N651 Remark Code - No PIP/Medical Payments Coverage

The N651 remark code indicates that there was no Personal Injury Protection (PIP) or Medical Payments Coverage on the policy at the time of the loss. This remark supplements a Claim Adjustment Reason Code that likely indicates a denial of payment due to lack of coverage for the services rendered.

How It Relates to the Denial

The N651 remark code typically accompanies reasons related to payment denials for services where the patient was expected to have PIP or Medical Payments Coverage.

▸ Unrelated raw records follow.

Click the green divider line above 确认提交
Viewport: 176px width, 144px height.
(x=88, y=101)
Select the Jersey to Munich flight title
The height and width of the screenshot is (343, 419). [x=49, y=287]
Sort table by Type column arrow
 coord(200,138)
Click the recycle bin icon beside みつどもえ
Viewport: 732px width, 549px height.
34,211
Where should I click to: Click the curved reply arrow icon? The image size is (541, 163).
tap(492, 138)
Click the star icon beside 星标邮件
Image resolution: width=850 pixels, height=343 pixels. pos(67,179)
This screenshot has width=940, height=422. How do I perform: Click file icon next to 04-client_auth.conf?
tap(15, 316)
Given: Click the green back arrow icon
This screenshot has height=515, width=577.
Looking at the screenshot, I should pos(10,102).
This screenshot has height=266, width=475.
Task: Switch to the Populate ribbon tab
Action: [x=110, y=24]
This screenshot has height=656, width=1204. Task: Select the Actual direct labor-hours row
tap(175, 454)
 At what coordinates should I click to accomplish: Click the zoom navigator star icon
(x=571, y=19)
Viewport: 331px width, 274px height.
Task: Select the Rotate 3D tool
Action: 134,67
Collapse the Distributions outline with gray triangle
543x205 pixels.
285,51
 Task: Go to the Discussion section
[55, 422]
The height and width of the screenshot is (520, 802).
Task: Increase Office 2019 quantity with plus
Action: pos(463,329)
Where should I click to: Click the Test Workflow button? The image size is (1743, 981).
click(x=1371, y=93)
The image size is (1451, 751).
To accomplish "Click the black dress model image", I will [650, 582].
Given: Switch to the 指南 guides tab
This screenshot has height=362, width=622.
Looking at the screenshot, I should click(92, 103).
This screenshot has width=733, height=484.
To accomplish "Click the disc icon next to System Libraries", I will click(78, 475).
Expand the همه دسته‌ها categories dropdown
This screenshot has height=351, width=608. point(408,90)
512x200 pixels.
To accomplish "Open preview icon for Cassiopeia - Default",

This combination signals that the payer is denying the claim based on policy limitations regarding coverage at the time of the incident.

Common Scenarios

1A patient was treated for injuries sustained in an auto accident, and the provider submitted a claim expecting coverage under the patient's PIP policy.
→ The N651 remark indicates the payer has denied the claim because there was no PIP or Medical Payments Coverage in effect when the loss occurred.
2A hospital billed for emergency services provided after a car accident, but the remittance shows a denial with a reason code indicating no coverage.
→ The presence of the N651 remark clarifies that the denial is specifically due to the absence of PIP or Medical Payments Coverage on the patient’s policy at the time of the accident.
3A physical therapy provider submits a claim for treatment related to a motor vehicle accident, but the payer returns a denial with a corresponding reason code.
→ The N651 remark suggests that the claim is denied because the policy did not include PIP or Medical Payments Coverage when the treatment was provided.

What to Do

  1. Verify the patient's insurance policy for coverage details related to Personal Injury Protection and Medical Payments at the time of the incident.
  2. Consider appealing the denial if coverage was in place during the relevant timeframe, including supporting documentation of the policy details.

What to Check

  • The patient's insurance policy document to confirm coverage status at the time of the loss.
  • The eligibility response received prior to the service to check for PIP or Medical Payments Coverage.
  • The original claim details to ensure the services billed were appropriate under the coverage terms.